DIRECTIONS:
• A. In the passage on pandas DataFrames, which way of accessing a column works for all column names?
• B. Restate the paragraph of the passage on pandas DataFrames that begins "There are two ways to access columns" as a short bulleted list that keeps its main facts.
• C. Continue the passage on pandas DataFrames from its final sentence about the default row index.

PROVIDED PASSAGE:
....
Accessing Series (Columns)
There are two ways to access columns:
- Dot notation (only works for column names without spaces or special characters):
df.make # Returns the 'make' column as a Series
- Bracket notation (works for all column names):
df['make'] # Returns the 'make' column as a Series df['vehicle_style'] # For column names with spaces, must use brackets
Accessing Multiple Columns
To get a subset of columns:
df[['make', 'model', 'msrp']] # Returns a DataFrame with only these columns
Adding and Modifying Columns
# Add a new column
df['id'] = [1, 2, 3, 4, 5]
# Modify an existing column
df['id'] = [10, 20, 30, 40, 50]
# Delete a column
del df['id']
Indexing
DataFrames have an index that labels each row. By default, it’s a sequential range starting from 0.
....
RECORD EXCERPTS:

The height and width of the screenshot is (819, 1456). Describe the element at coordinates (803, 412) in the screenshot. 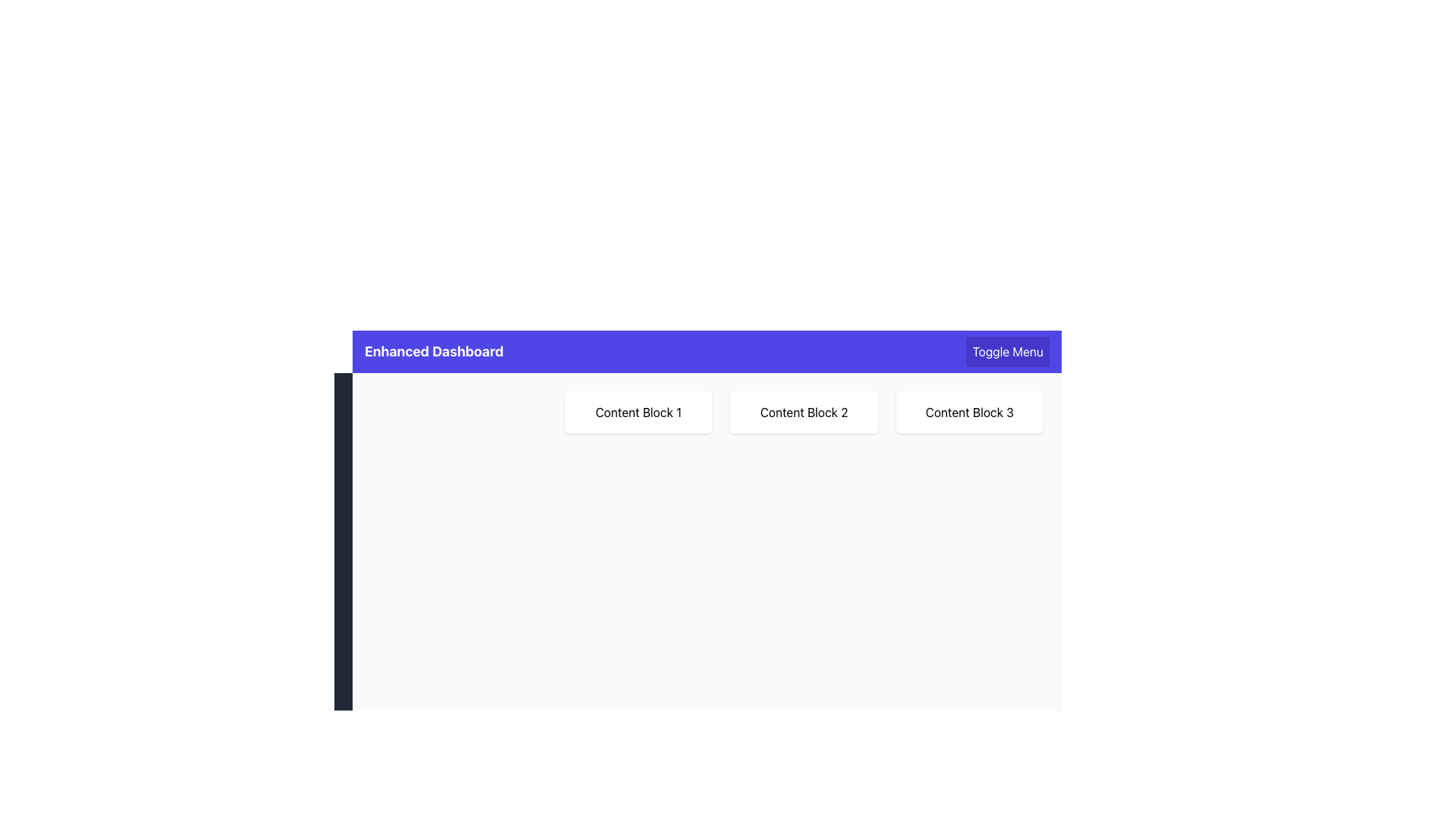

I see `the content block labeled 'Content Block 2' which is a rectangular block with a white background and rounded corners, positioned centrally between 'Content Block 1' and 'Content Block 3'` at that location.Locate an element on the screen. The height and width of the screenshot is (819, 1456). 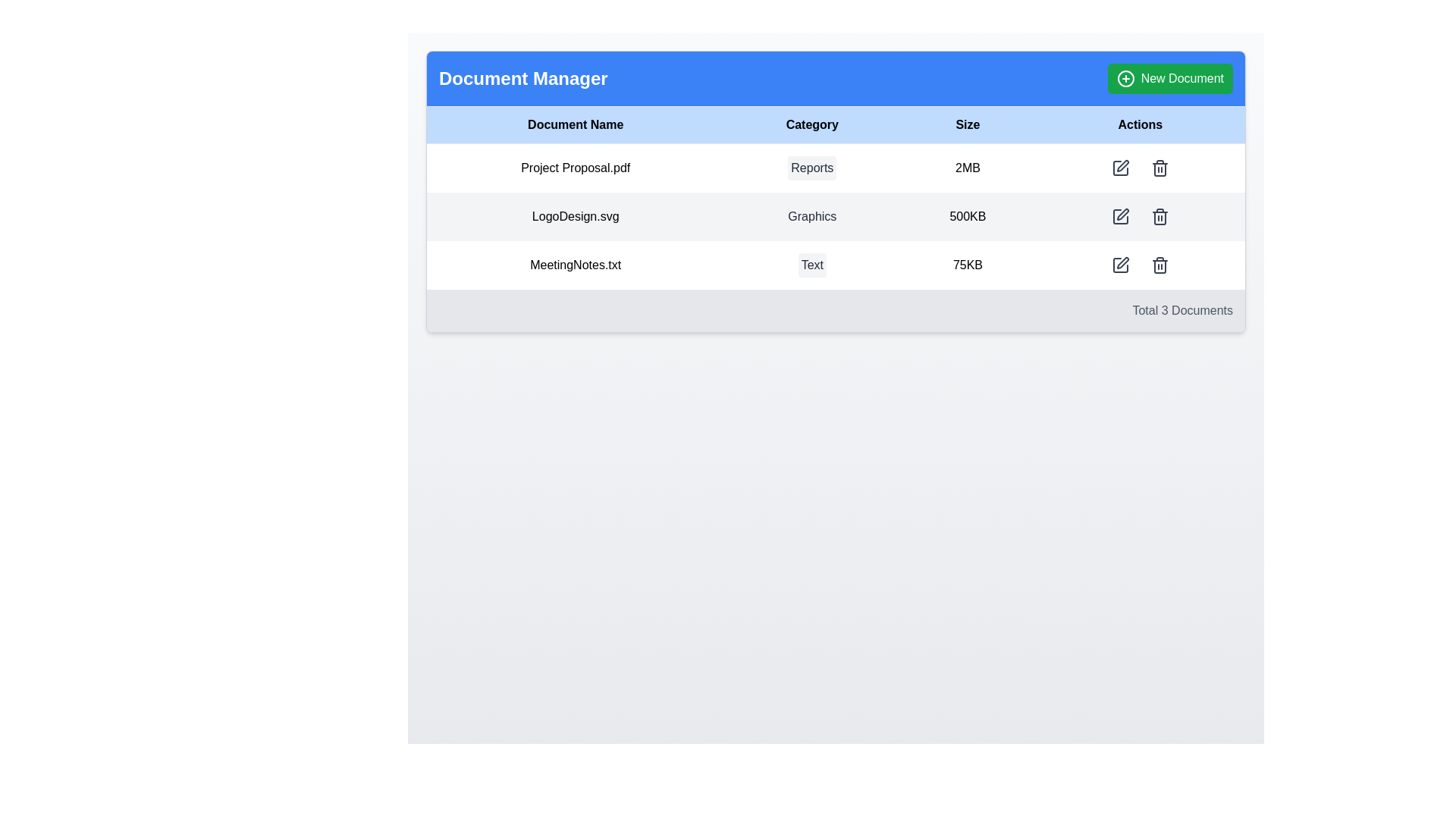
the delete button represented by a trash bin symbol located in the 'Actions' column of the first row of the table is located at coordinates (1159, 168).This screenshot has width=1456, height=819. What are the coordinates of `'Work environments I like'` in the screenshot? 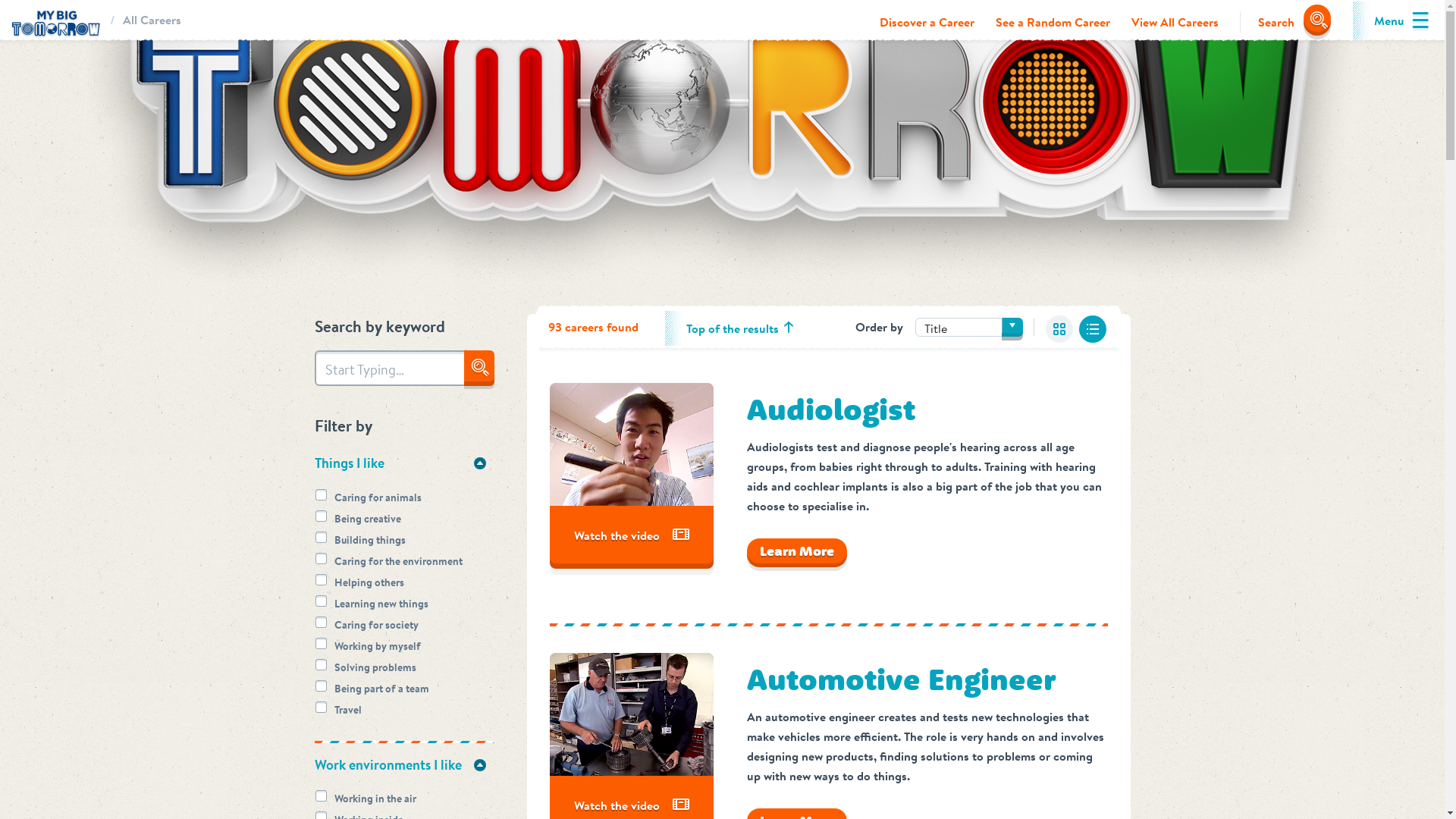 It's located at (403, 765).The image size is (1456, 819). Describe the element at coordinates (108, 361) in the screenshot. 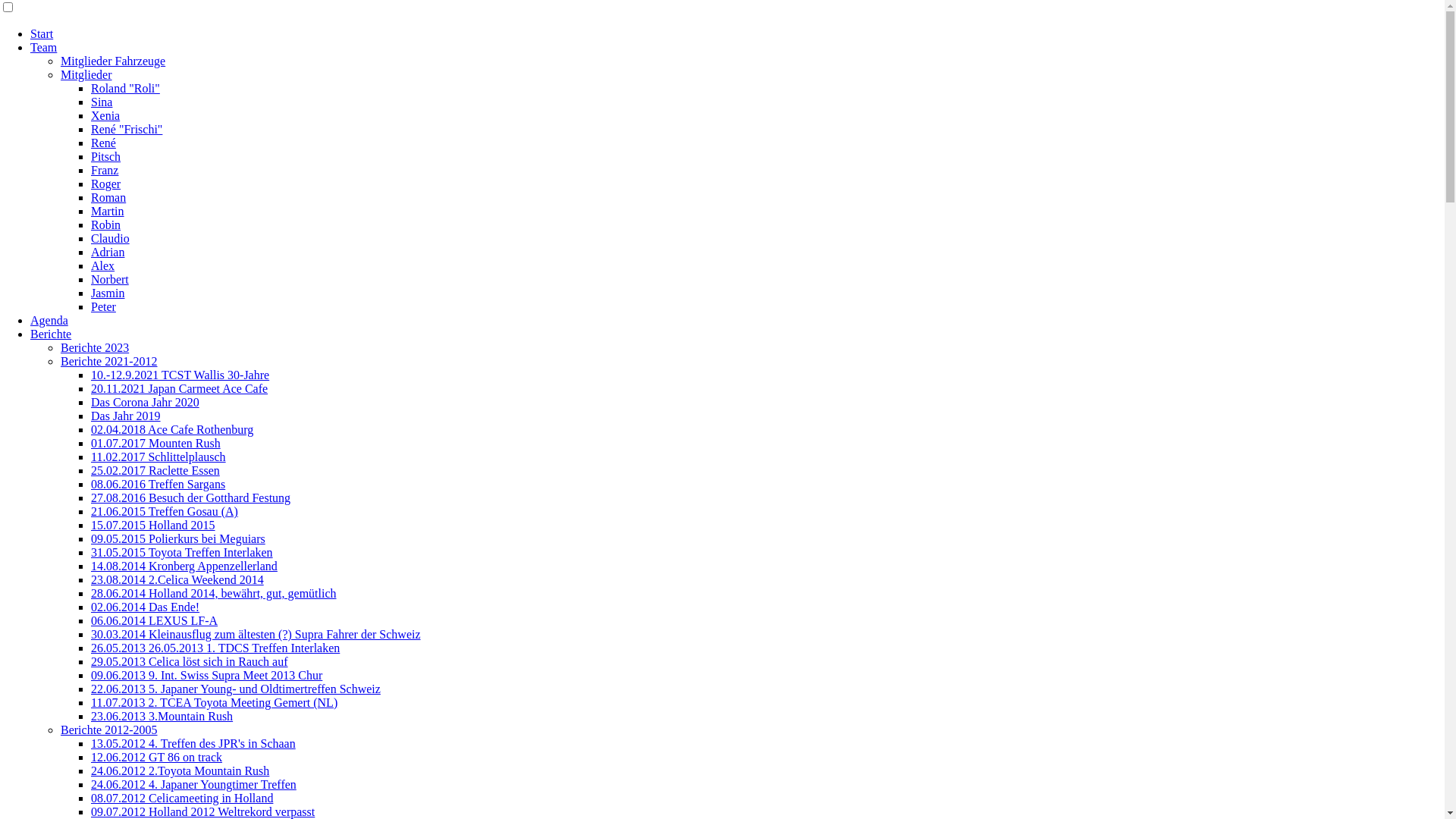

I see `'Berichte 2021-2012'` at that location.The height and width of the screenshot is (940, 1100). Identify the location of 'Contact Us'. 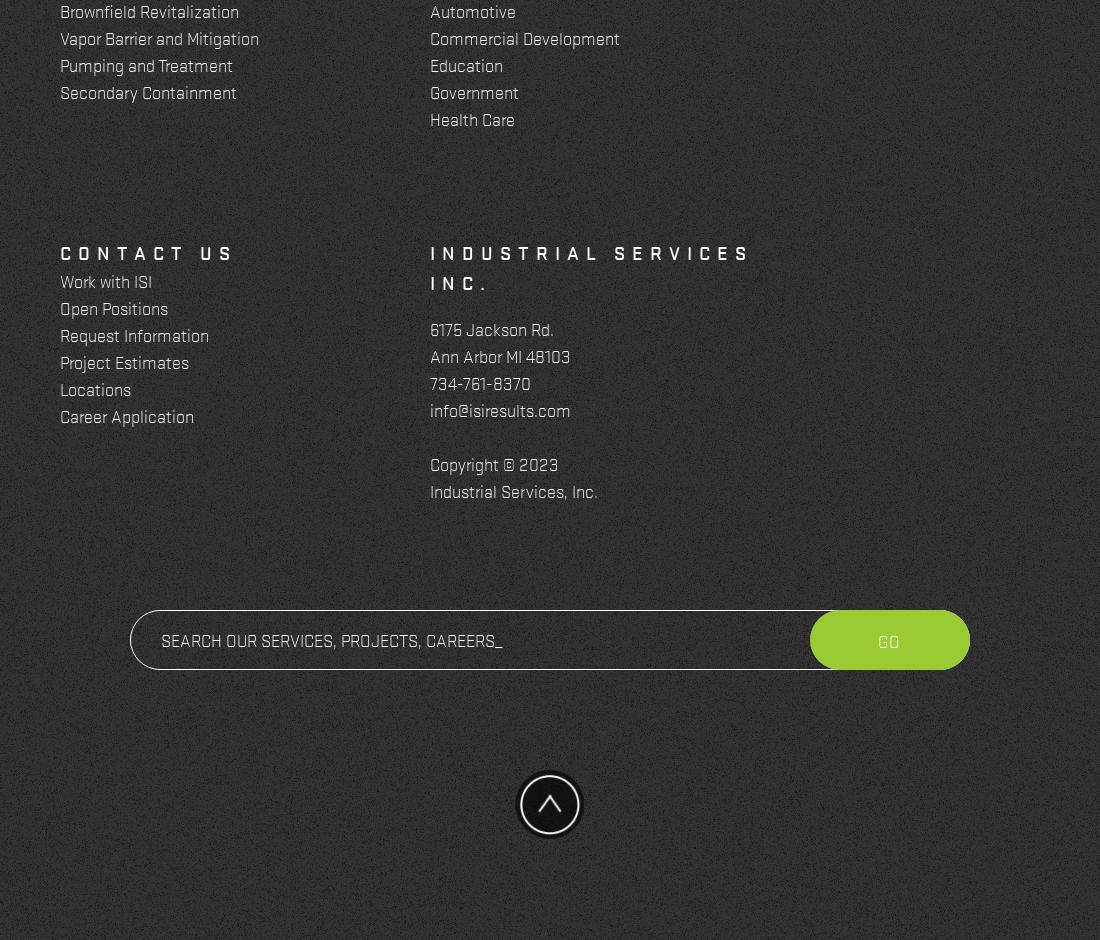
....
EXPECTED OUTPUTS:
• A. Bracket notation works for all column names.

• B.
- Dot notation (e.g., df.make) returns a column as a Series but only works for column names without spaces or special characters.
- Bracket notation (e.g., df['make']) returns a column as a Series and works for all column names.

• C.
df.index # View the current index
Accessing Rows by Index
- Using
loc
- label-based indexing:df.loc[1] # Returns row with index 1 df.loc[[1, 2]] # Returns rows with indices 1 and 2
- Using
iloc
- position-based indexing:df.iloc[1] # Returns row at position 1 (second row) df.iloc[[1, 2]] # Returns rows at positions 1 and 2
Changing the Index
# Set a custom index
df.index = ['a', 'b', 'c', 'd', 'e']
# Reset the index to default sequential numbers
df = df.reset_index() # Keeps old index as a column
df = df.reset_index(drop=True) # Discards old index
Element-wise Operations
Like NumPy arrays, pandas Series support element-wise operations:
# Divide all values in a column by 100
df['engine_hp'] / 100
# Multiply by 2
df['engine_hp'] * 2
Filtering
You can filter rows based on conditions:
# Filter cars made after 2015
df[df['year'] > 2015]
# Filter Nissan cars
df[df['make'] == 'Nissan']
# Combine conditions (AND)
df[(df['make'] == 'Nissan') & (df['year'] > 2015)]
String Operations
Pandas provides string methods through the .str
accessor:
# Convert to lowercase
df['vehicle_style'].str.lower()
# Replace spaces with underscores
df['vehicle_style'].str.replace(' ', '_')
# Chain string operations
df['vehicle_style'] = df['vehicle_style'].str.replace(' ', '_').str.lower()
Summarizing Operations
Pandas offers various methods to summarize data:
# Basic statistics for a column
df['msrp'].mean()
df['msrp'].max()
df['msrp'].min()
# Comprehensive summary statistics
df['msrp'].describe()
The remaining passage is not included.